The Council of States in Switzerland has resolved the differences in a bill to modernise the Swiss Patent Act, in doing so updating the existing patent examination procedure. Subject to a final vote, soon the Swiss Federal Institute of Intellectual Property (IPI) will be compelled to examine novelty and inventive step. The bill will also overhaul the appeal process.
15 March 2024 by Amy Sandys
The Council of States in Switzerland comprises the upper house of the Federal Assembly, and the lower house of the National Council. Earlier this week, the legislative body waved through radical changes to how the IPI, based in Bern, will examine novelty and inventive step when granting patents in the future.
Observers expect the Swiss Parliament to approve the measures during the course of 2024, with a new Swiss Patent Act giving parties the option of a ‘full granting’, rather than ‘partial granting’, of their patents. The Swiss government, as supported by various bodies such as the Association of the Swiss Patent and Trademark Attorneys (VSP – ASCPI – ASPTA), proposed the changes to ascertain a more thorough and transparent examination and appeal procedure.
Since it was founded in 1888, the IPI has examined thousands of patent applications: perhaps its most famous former employee is Albert Einstein, who worked there as a patent examiner from 1903 to 1914. A draft of the proposed amendments was first published in 2019, after practitioners voiced concerns that the popularity of a Unified Patent Court might discourage patent applicants from filing in non-EU countries such as Switzerland.
In 2021, the Federal Council published a notice acknowledging that the council mostly welcomed proposed amendments put forward in 2020, which had focused on introducing a “fully examined Swiss patent together with a utility model as an unexamined IP right”.
However, the consultation found that passing both amendments was too rigid. The council desired Switzerland to retain a flexible patent system, leading to a decision not to introduce the utility model right. It did, however, support the motion to introduce a fully examined Swiss patent upon request of the party, but the measures remain optional. Parties can still request that the office confirms their patent as partially examined, which will incur a lower cost.
However, updating the Swiss Patent Act to ensure examination of novelty and inventive step is only the beginning. In the future, the IPI will produce a mandatory search report to establish the prior art in the field of the invention. Each patent will have this attached. The report, like those which the European Patent Office produces, will indicate patentable subject matter. Currently, a patent application in Switzerland must merely hit the necessary formalities, for example typography, in order for an examiner to certify a patent as partially granted. Examiners do not scrutinise the prior art.
The changes mean that, like at the EPO, an opponent can challenge a granted patent application on the merits – i.e. novelty or inventive step. The council has also clarified the appeal procedure, with the Federal Patent Court now reviewing IPI decisions. The council has abolished the use of the IPI’s internal appeal procedure.
While observers assume the changes will be a boon for Switzerland, some have raised concerns regarding the impact of quality on the country’s IP. For example, no national quality benchmark regarding novelty and inventive step currently exists for the examiners.
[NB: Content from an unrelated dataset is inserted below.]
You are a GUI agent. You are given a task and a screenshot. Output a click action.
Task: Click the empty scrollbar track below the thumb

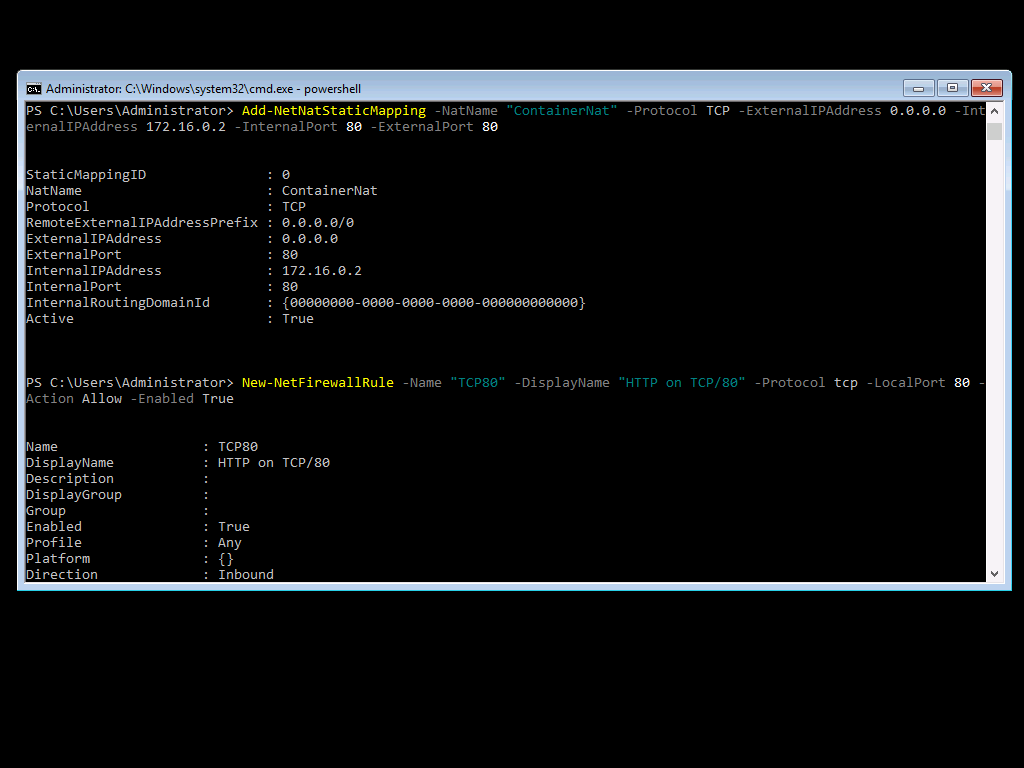click(x=994, y=350)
Concerns were also raised regarding the capacity of the IPI staff to shoulder another stage amid an already lengthy patent granting procedure. Furthermore, examiners must also now scrutinise patent applications which cover a variety of technical fields in German, French and Italian, which are the three official Swiss languages. It is currently unclear what the cost burden will be for applicants, as compared to the EPO.
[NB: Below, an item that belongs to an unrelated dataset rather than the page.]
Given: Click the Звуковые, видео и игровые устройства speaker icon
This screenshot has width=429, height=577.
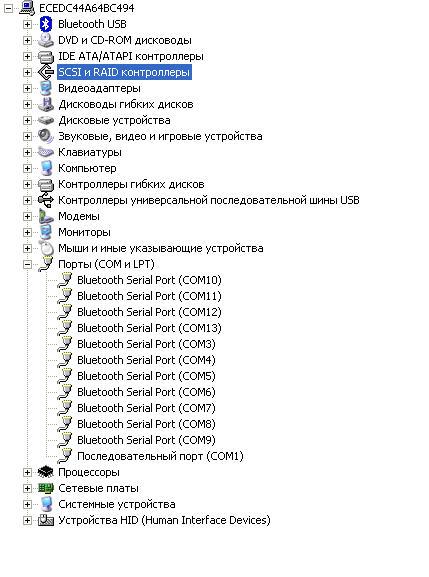Looking at the screenshot, I should tap(46, 136).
Furthermore, companies wishing to obtain ‘full grant’ protection in Switzerland can currently still obtain a valid European patent via the standard EPO procedure. This has led some commentators to question the necessity of adding another stage to the national Swiss patent process.
On the other hand, supporters say the development will encourage Swiss-based SMEs to file their patents in the country. They hope this will foster innovation in Switzerland, which while small is home to some of the world’s leading technology and telecommunication companies, as well as pharmaceutical giants. The council also cites the measures as helping increase transparency and legal certainty for parties.
Aside from updates to the Swiss Patent Act, the country’s practitioners are amplifying wishes of their clients to hear more proceedings in English. Recently, the Swiss Federal Patent Court confirmed that parties can file, and have their patent examined on the merits, in the language. Furthermore, as long as the party ensures the headline and abstract is in German, French or Italian, then the remaining documentation can be in English.
Clearly, current language debates among European patent practitioners are not confined only to the UPC. In Switzerland, the change is the result of a push by practitioners for the Swiss IP courts to use English more. This is influenced by the high number of international clients who communicate in English. However, the court does not yet allow its judges to write formal decision in English. Perhaps this is yet another language debate for the future.